On rationne l'eau potable qu’on donne aux juments car ainsi la concentration en œstrogène de leur urine sera plus élevée. Et malgré que des vétérinaires spécialisés dans les chevaux disent que les chevaux ont quotidiennement besoin d’exercices, "les Règlements et usages Recommandés pour le Soin et le Traitement de Chevaux dans les PMU" qui disent que les chevaux doivent faire autant d'exercices que cela est nécessaire pour leur bien-être. (1) sont laissés à la volonté de chacun.

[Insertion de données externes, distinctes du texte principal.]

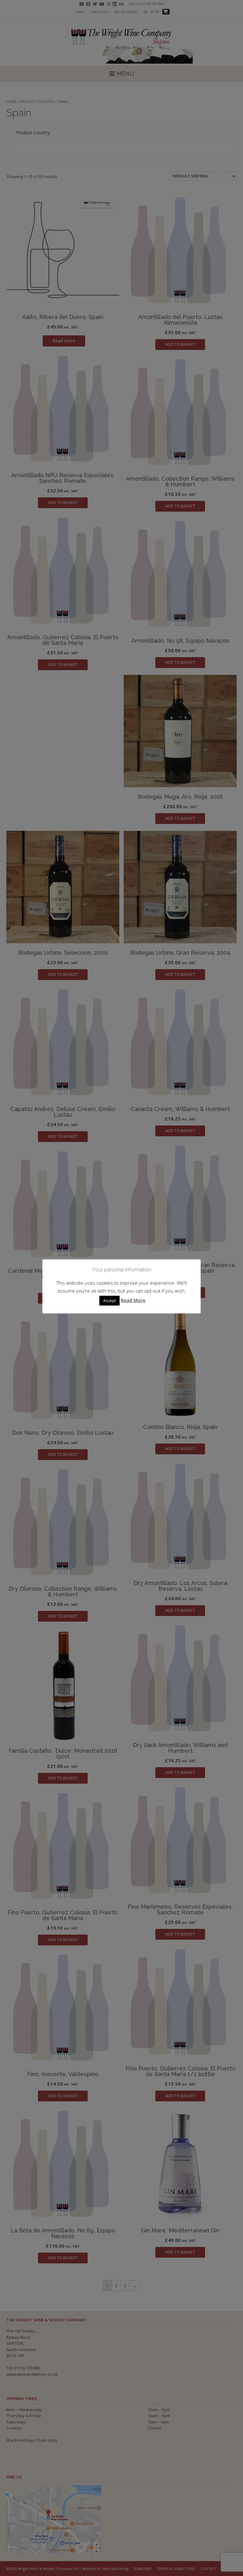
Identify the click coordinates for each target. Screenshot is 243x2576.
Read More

Quelques fermiers reconnaissent que l'exercice de leurs chevaux varie peu, soit une fois à toutes les trois ou quatre semaines; d'autres ne laissent pas sortir une seule fois pendant six mois complets leurs juments des stalles. Quand se préoccupera-t-on de la souffrance des chevaux ?






L
e premarin est extrait a partir de l'urine de juments enceintes, ainsi, Le destin d’environ 70,000 poulains, déclarés par l'industrie comme des "sous-produits", qui naissent annuellement dans les fermes PMU est également inquiétant. Certaines pouliches sont utilisées pour remplacer leurs mères épuisées, qui ont été confinées dans les fermes PMU depuis plus de 20 ans. La plupart des poulains restants, ainsi que les juments usées, sont vendus pour la boucherie, sont engraissés et ensuite abattus.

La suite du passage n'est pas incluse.